Benazir Bhutto was also the flawed heir to a great, progressive political legacy, though hers was a bloody and turbulent inheritance defined by her father's execution by General Zia's military dictatorship. She had little to show for her two spells in office. Still, her death - and the courage of her final campaign - will rightly make her an enduring symbol of the desire for Pakistani democracy. That was not just the central theme of the tributes paid by world leaders. It is also echoed in the more nuanced and critical accounts from commentators and political opponents.
Bhutto's assassination also marks a failure of US and western polcy towards Pakistan. Over recent months, the top priority of the US administration had been brokering a Musharraf-Bhutto alliance, a strategy fraught with risk since the rift between the military and the Bhutto clan has dominated Pakistan's recent political history. The ostensible rationale was to bolster stability and western influence, yet those aims seemed to have become indistinguishable from the wish to 'bail out' President Musharraf.
It should now be clear that this broader strategy of backing Musharraf has now failed. The Washington debate has been about stability versus democracy - yet history is littered with evidence that making the 'strongman' choice for stability frequently delivers neither stability nor democracy. The broader mistake has been to place far too little emphasis on backing democratic principles and institution building, and instead too much on backing individuals, whose rhetorical commitment to those long-term goals has been, at best, contingent and more often lacking credibility entirely.
The argument for a change of policy is made powerfully by newspapers on three different continents today.
In London, The Guardian anticipates that Musharraf will claim to be the alternative to chaos, but notes that the claim has become threadbare:
This is by now a familiar speech. He made it when he first seized power as chief of the army eight years ago. He had made it when he launched a mini-coup by declaring a state of emergency on November 3. And he made it again last night. Each time he claims that the chaos in society justifies emergency powers, he fails to deliver that stability.
The New York Times is hopeful that the right policy might now be followed since all alternatives now appear to have been exhausted.
Betting America’s security (and Pakistan’s nuclear arsenal) on an unaccountable dictator, President Pervez Musharraf, did not work. Betting it on a back-room alliance between that dictator and Ms. Bhutto, who had hoped to win a third try as prime minister next month, is no longer possible.

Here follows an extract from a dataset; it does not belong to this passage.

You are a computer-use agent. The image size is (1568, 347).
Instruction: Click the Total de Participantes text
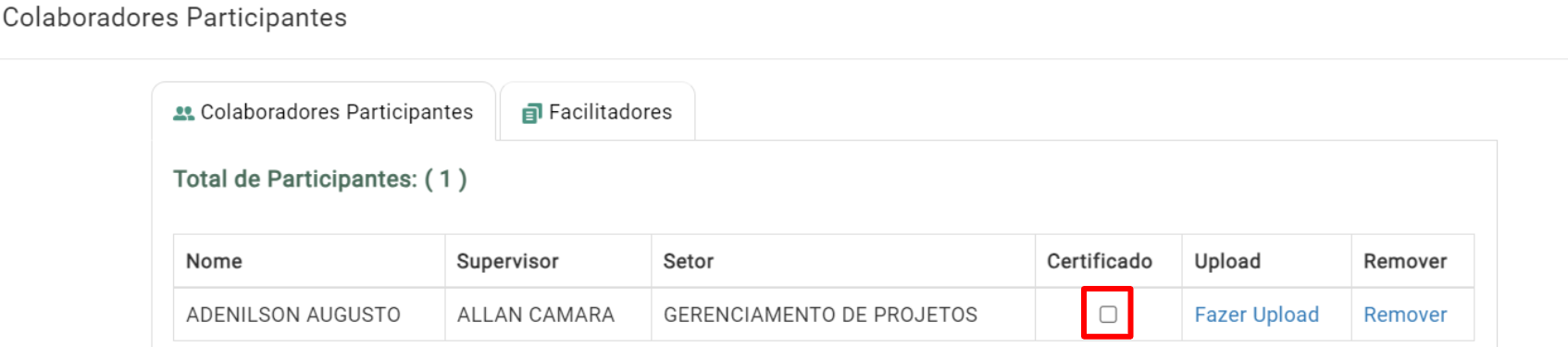click(x=295, y=179)
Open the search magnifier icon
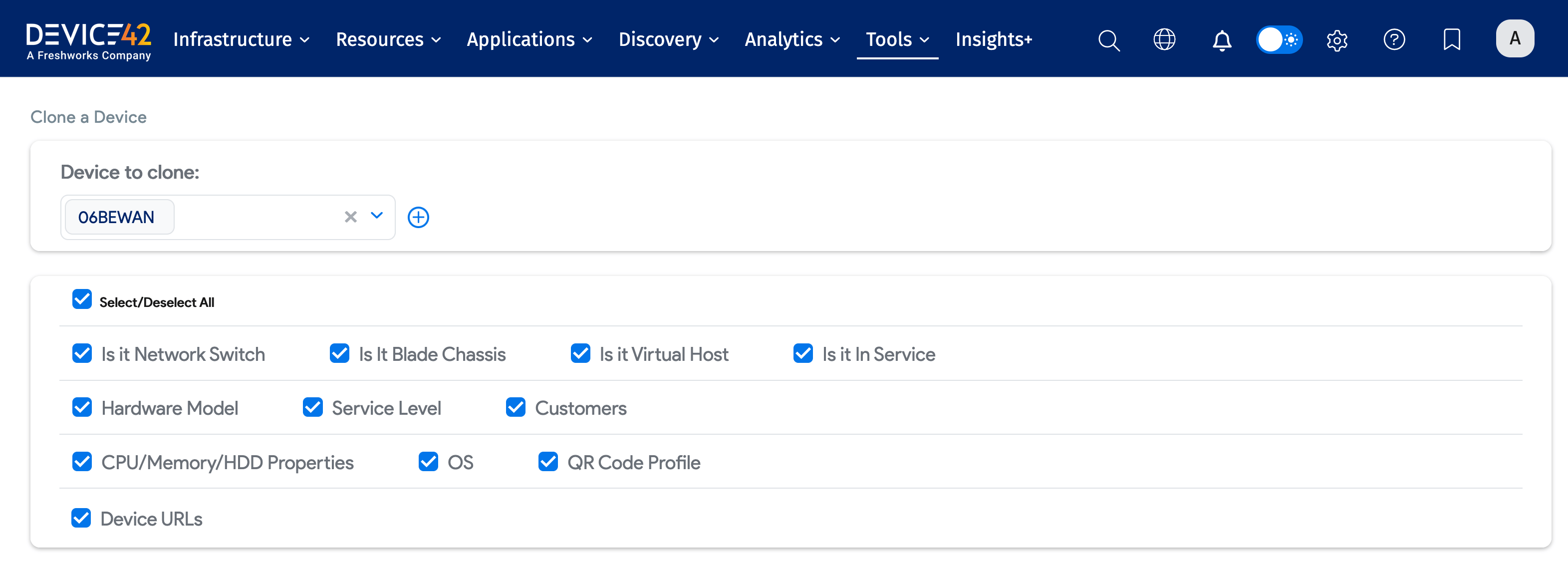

That leaves Mr. Bush with the principled, if unfamiliar, option of using American prestige and resources to fortify Pakistan’s badly battered democratic institutions. There is no time to waste.
The Times of India puts a related point perhaps most powerfully of all. The argument that "the top priority has to be stabilising the nation" is correct, but should not now imply once again reinforcing emergency powers for Musharraf. "Making Musharraf the main prop of the nation's stability has failed, decisively".most powerfully of all. says the paper, noting the highly questionable focus of this supposed path to democratisation in recent months.
Musharraf's administration has focused its energies on targeting lawyers, political activists, supreme court judges and mediapersons, sending thousands of peaceful activists to jail. While being unable to prevent terrorists from striking at will, not even in Rawalpindi, which is a garrison city as well as ISI's home base. The military has also been diverting aid meant for frontline troops fighting the Taliban and the Al-Qaida, for the sake of trophy arms purchases if not outright corruption.
Independent voices in Pakistan have expressed similar views. The day before the assassination, an editorial in Dawn, Pakistan's leading English language newspaper noted the lack of substantive foreign policy progress in the Karzai-Musharraf summit this week, noting that 'the president's decision to shed his uniform, the return of the exiled ex-prime ministers, and the on-going campaigning have not given Pakistan even a semblance of normality.
Yet one lesson of the failure of current western strategy is to appreciate the limits of what can be engineered from outside. The possibilities for constructive external diplomatic pressure will depend on internal developments. Benazir Bhutto's PPP was a strange hybrid - a wholly owned family fiedfdom and yet still perhaps the best hope for democracy. Turning a dynasty into a democratic movement must be the task of those seeking to construct the viable alternative to military rule or Islamism which Pakistan needs.
1 comment:
Standard argument really... 'we will limit democracy, in order to protect democracy'.
One gets the feeling that without the crisis in civil society precipitated by Musharaff's contempt for the rights of his own citizens, Bhutto may still be alive today.
Incidentally,the PPP itself could do with a bit of a revamp. It needs to make moves towards the Lawyers who, were it a little more democratic itself, would be natural backers and powerful advocates.
On a rather separate note, the whole event should renew the faith of those who back interventions for regime change in people to do things for themselves, given the necessary political support from the west.